St John's Cathedral, Brisbane and the Anzac Legend
During the First World War, four out of every five Australian casualties occurred on the Western Front and it could take many hours for a wounded soldier to get from his trench to a casualty clearing station. The Australian War Memorial (AWM) records that for many of the wounded their first sight of an Australian nurse in her white uniform was like that of an angel. In the war, seven Australian nurses were awarded the Military Medal for acts of gallantry and devotion to duty under fire. The AWM recalls that, during one bombing raid in August 1917, Australian Sister Kelly shielded her patients’ heads with basins and bedpans. An army chaplain found her in a hospital tent, holding a wounded man’s hand as the bombs fell. “I couldn’t leave my patients,” she said simply.

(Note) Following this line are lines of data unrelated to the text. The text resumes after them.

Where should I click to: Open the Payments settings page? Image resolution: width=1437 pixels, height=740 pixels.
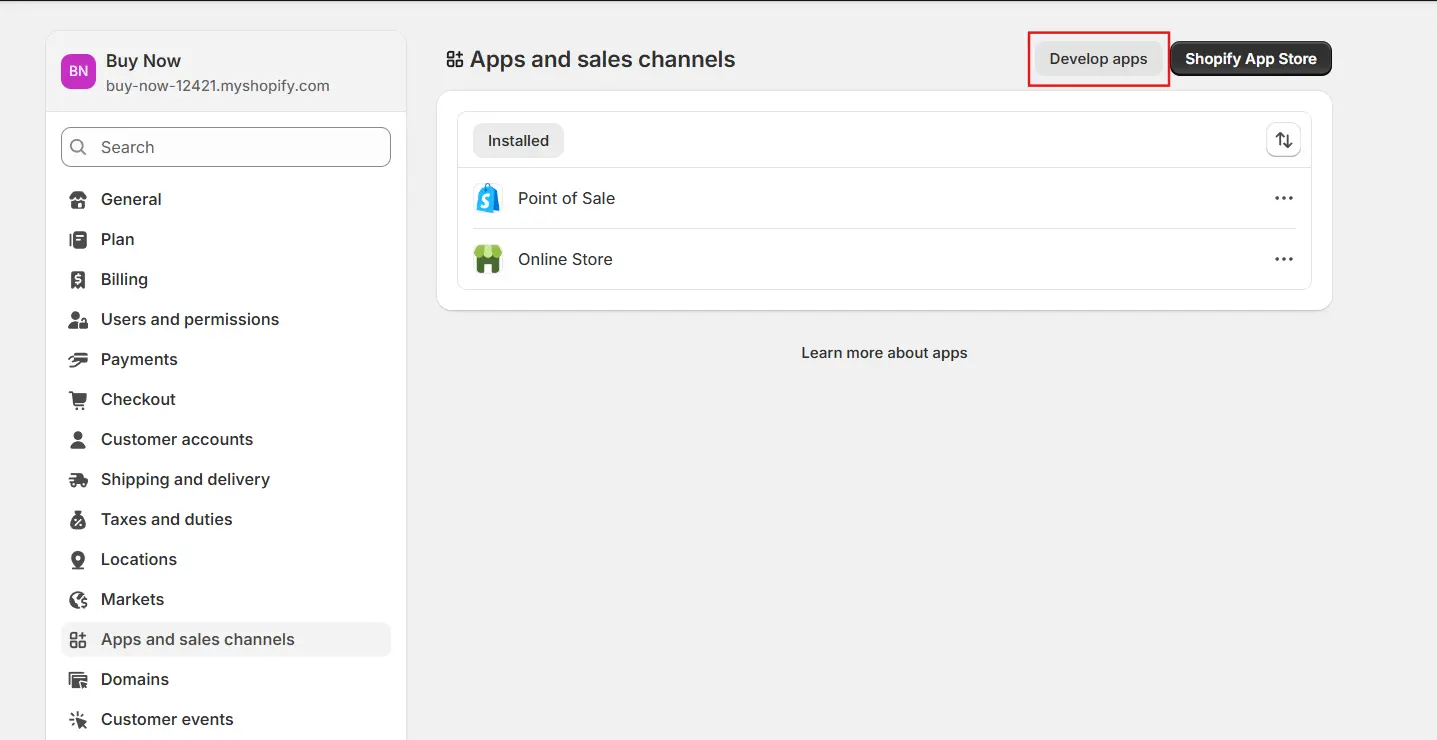tap(139, 359)
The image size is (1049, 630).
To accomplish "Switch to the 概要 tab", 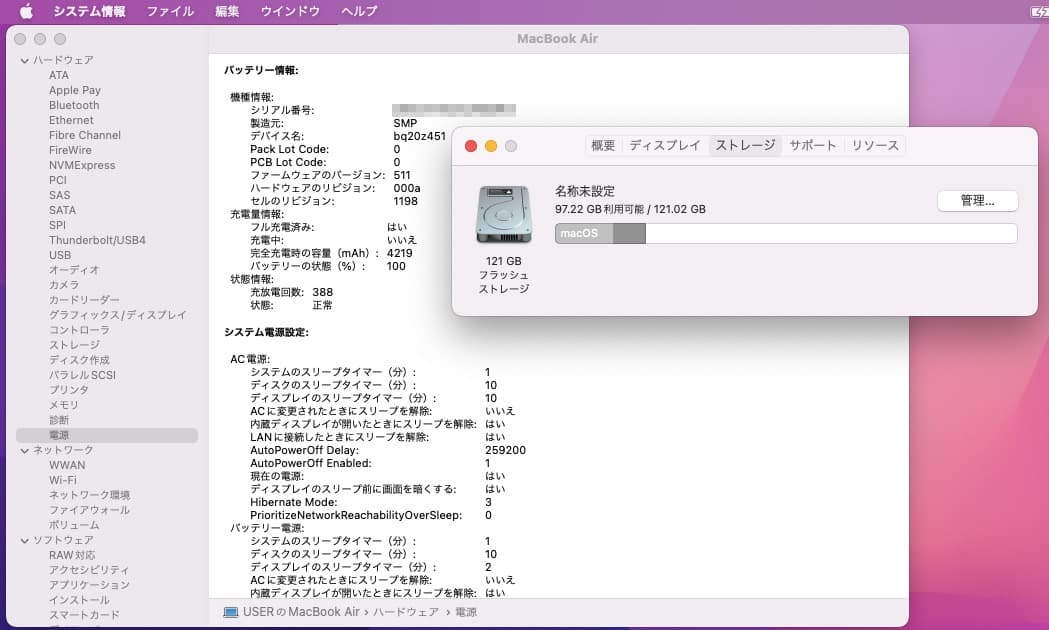I will pyautogui.click(x=602, y=144).
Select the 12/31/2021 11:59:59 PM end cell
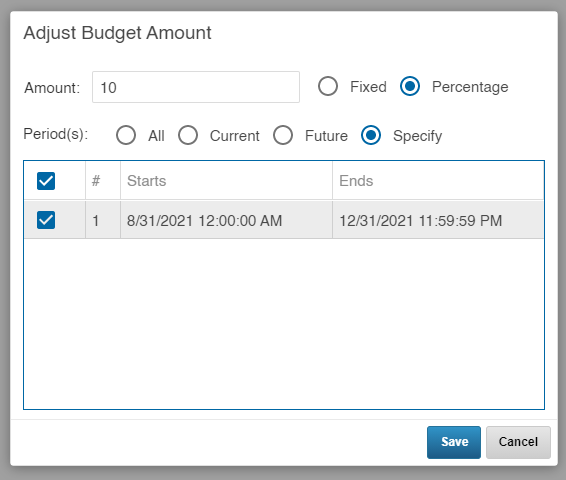 coord(438,220)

Staff, nurses and patients at the fractured femur ward at No. 2 Australian General Hospital at the Somme, France 1917, the setting of the bloodiest battle in the First World War with one million soldiers on all sides killed or wounded.

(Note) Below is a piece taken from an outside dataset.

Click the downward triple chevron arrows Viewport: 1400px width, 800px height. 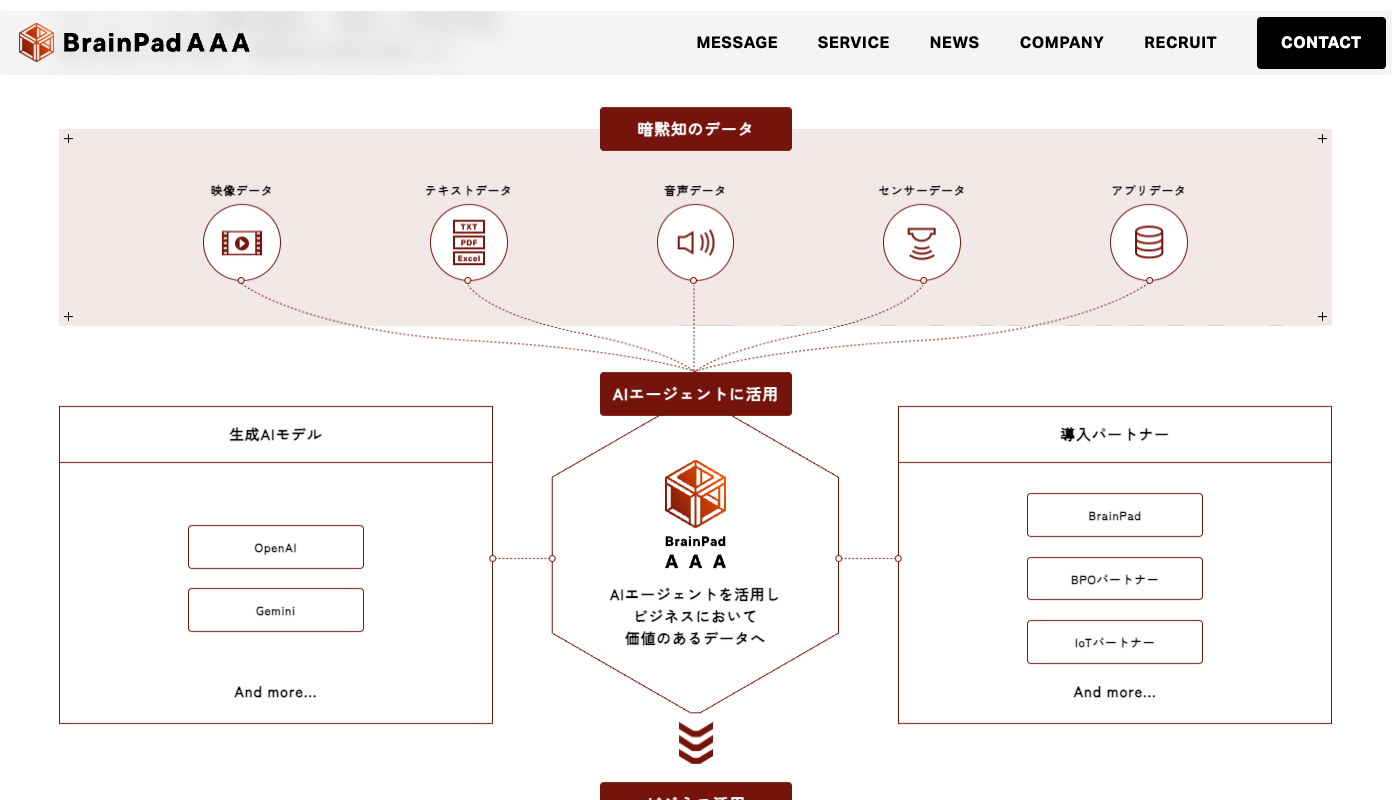click(695, 742)
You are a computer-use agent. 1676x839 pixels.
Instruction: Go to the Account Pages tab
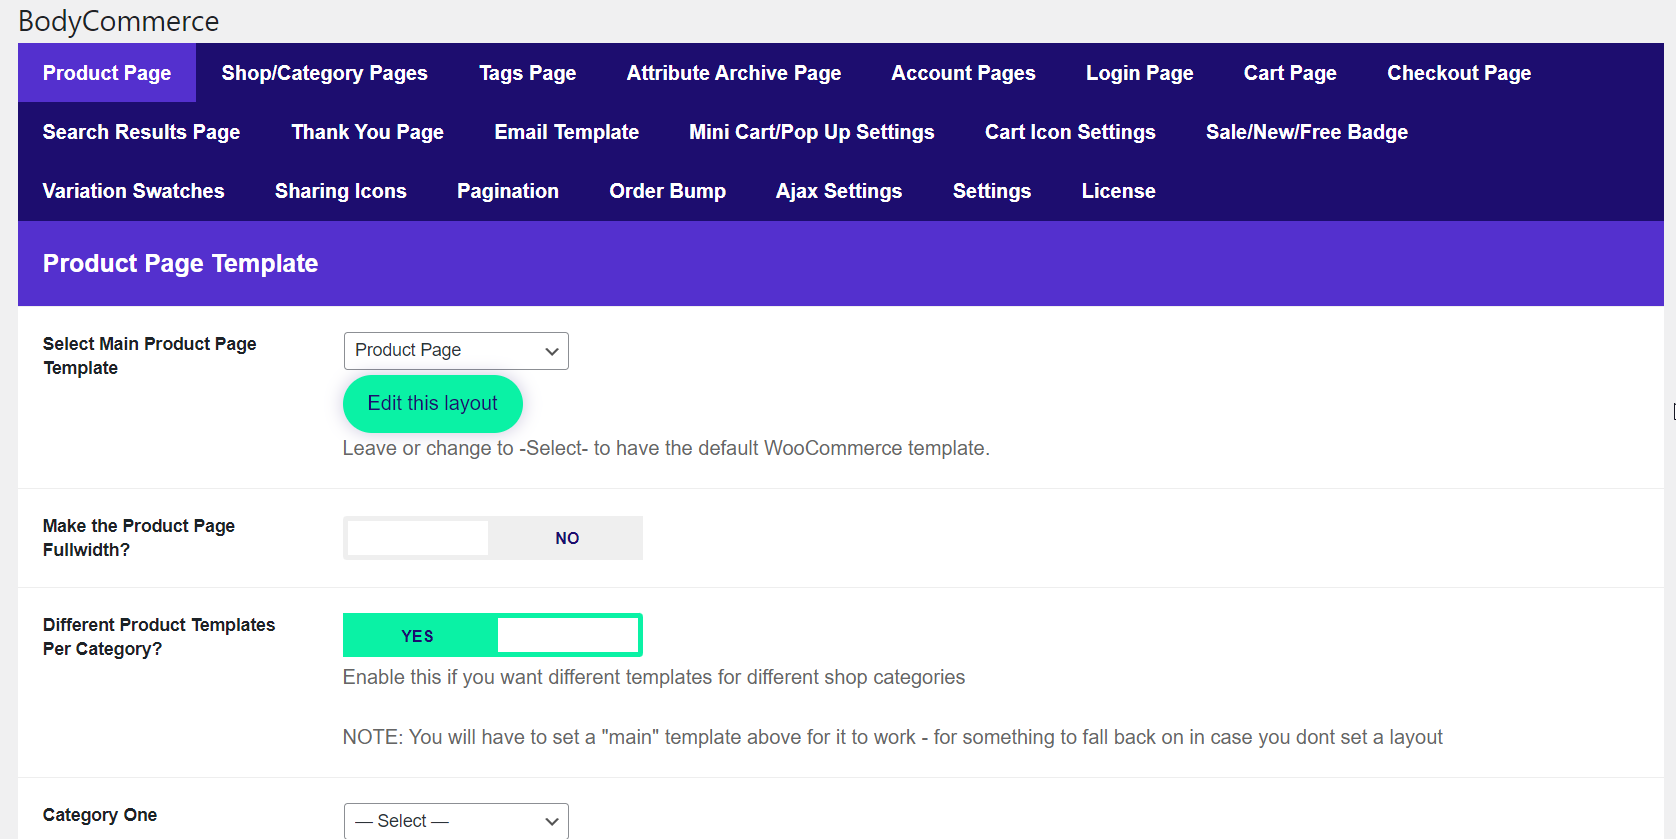pyautogui.click(x=963, y=73)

Australian War Memorial C03665
The First World War is often depicted as the ultimate example of the futility of war. Historians, novelists, poets and film producers have focused on the mud and the trenches and the image of countless soldiers being sent to their deaths by generals from the safety of their headquarters for the sake of gaining or defending a few metres of ground. The rationale for prosecuting the war against Germany in 1914-1918 is often compared unfavourably with the Second World War (1939-1945), when Britain, Australia and the United States confronted demonstrably evil ideologies —German Nazism and Japanese imperialism—and found themselves fighting for their very survival. Today, the reasons for going to war in 1914 seem more questionable, reasons bound up with political, economic, nationalistic and imperial rivalries between the European Powers (particularly Britain and Germany) and their aristocratic leaders which arose during the late 19th and early 20th Centuries. There was also at the time a pervasive belief in Australia that war was a ‘rite of passage’—a test of manhood and of national character—one which would enable the young country to prove that it was more than a degenerate outpost of convict stock, but a nation able to stand alongside the best in the British Empire and the British race. This belief was linked to what would nowadays be described as a ‘racist’ belief in the inherent moral superiority of the British peoples, not only over people of colour but also over ‘white’ foes like Germany. From another perspective, however, Britain, Australia and other British Empire countries went to war in 1914 with the clear and overwhelming support of their peoples.